There is a good reason why the Chinese understand the saying “May you live in exciting times!” as a curse. Economic and (geo)political developments in recent weeks and months have indeed been exciting. In many areas, it looks as if we are heading for a showdown, for a lasting, formative change. The following five charts present the multi-faceted showdowns that are happening right now before our eyes.

We cannot choose that the times are currently so exciting. However, we can choose how to deal with these exciting times so that they do not become a curse for us, but rather an advantage for us and as many people as possible.

1. Inflation – History (still) rhymes

The parallels between the inflation trend in the 1960s, 1970s and early 1980s and the inflation trend since 2013 is almost frighteningly striking. Only the scaling needs to be slightly reduced by a quarter, loosely based on Mark Twain’s well-known statement: “History doesn’t repeat itself, but it rhymes!”

If the parallelism continues in this way, a disinflationary environment can be expected until early summer 2024, after which the second wave of inflation would set in, breaking only in fall 2027.

2. Inflation is likely to prove more persistent

Some prices are adjusted quickly to reflect changes in the market situation. These include, for example, gasoline prices, many food prices or car rental prices. Other prices react only with a significant delay, such as garbage charges, the cost of a doctor’s visit, prices in the education sector or rents.
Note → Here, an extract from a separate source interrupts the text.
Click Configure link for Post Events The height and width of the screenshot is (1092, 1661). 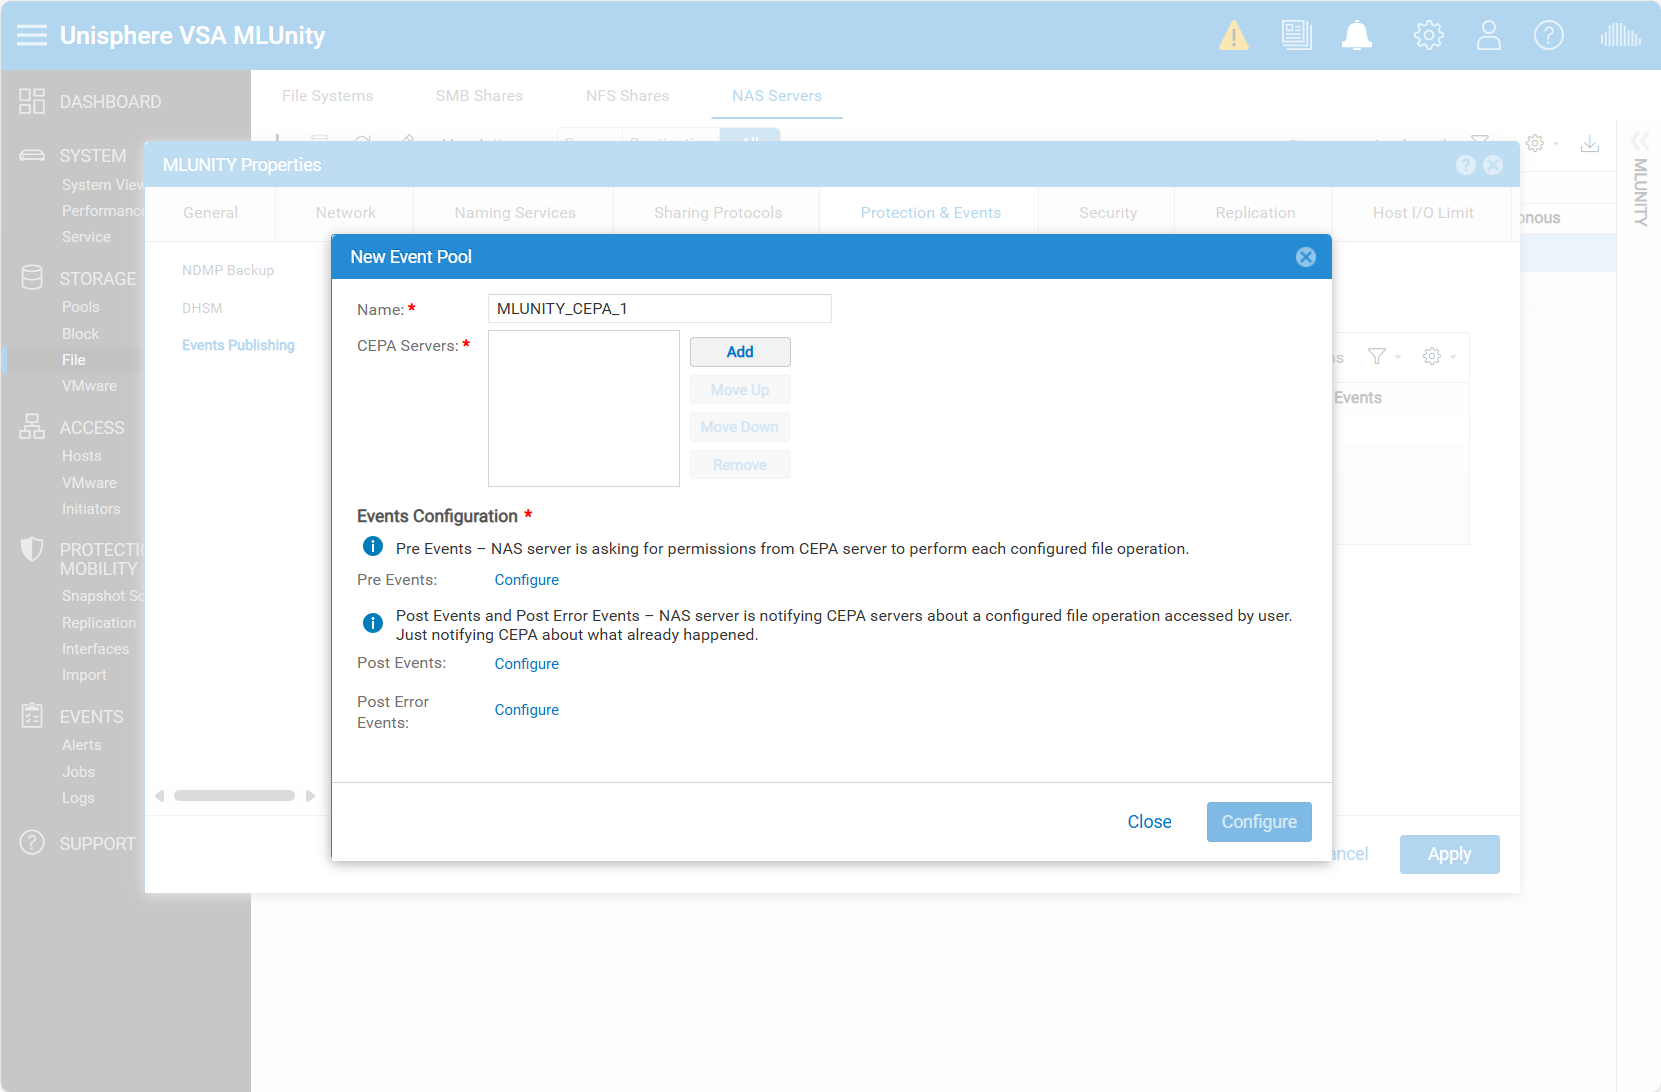[526, 664]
The different price development of these two subgroups is reflected by the Federal Reserve Bank of Atlanta in proprietary indices. After a historical increase to almost 20%, flexible prices are now falling sharply. The sticky prices are behaving quite differently. At just under 7%, they are at a level not seen since the inflation wave of the late 1970s/early 1980s. They are now rising even more strongly than flexible prices and remain at a high level.
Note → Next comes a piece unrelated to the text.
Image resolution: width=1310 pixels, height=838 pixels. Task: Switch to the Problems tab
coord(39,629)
3.Iinterest rate increase cycles

“This time is different” – four words suffice to describe one of the greatest economic illusions. Every generation of investors has yet to succumb to this illusion that a development – in our case interest rate hikes – which in the past have (always) led to one and the same result – in our case severe economic turbulences – -will not happen this time. In everyday life, we would call such behavior stupid.

4. A recession seems inevitable

While stock markets give the impression that the worst is already behind us, many leading indicators point to the imminent slide into recession, including the Conference Board Leading Economic Index. This index is composed of 10 economic indicators selected for their ability to predict changes in economic activity. The indicators are selected based on their sensitivity to changes in the economy, their timeliness, and their ability to predict future trends. The 10 components include such diverse economic developments as money supply trends, interest rate spreads, consumer confidence, and initial claims for unemployment insurance. This index has correctly predicted every recession in the past 5 decades as soon as the index slipped significantly into negative territory.

5. Central banks are going for gold

2022 saw record central bank demand for gold. Never since 1950 have central banks increased their gold reserves as much as in 2022, with net purchases totaling 1,136 tons. Three aspects require particular attention. A breakdown of gold purchases by quarter shows that three quarters of gold purchases by central banks in 2022 were made in the second half of the year. Since, as in previous years, it was mainly non-Western central banks that increased their gold holdings, this can be interpreted as a very quick reaction on the part of central banks to the freezing of Russian US dollar and euro currency reserves. Second, China has been making official purchases again since November 2022. And third, about 50% of gold purchases cannot (yet) be attributed to any country.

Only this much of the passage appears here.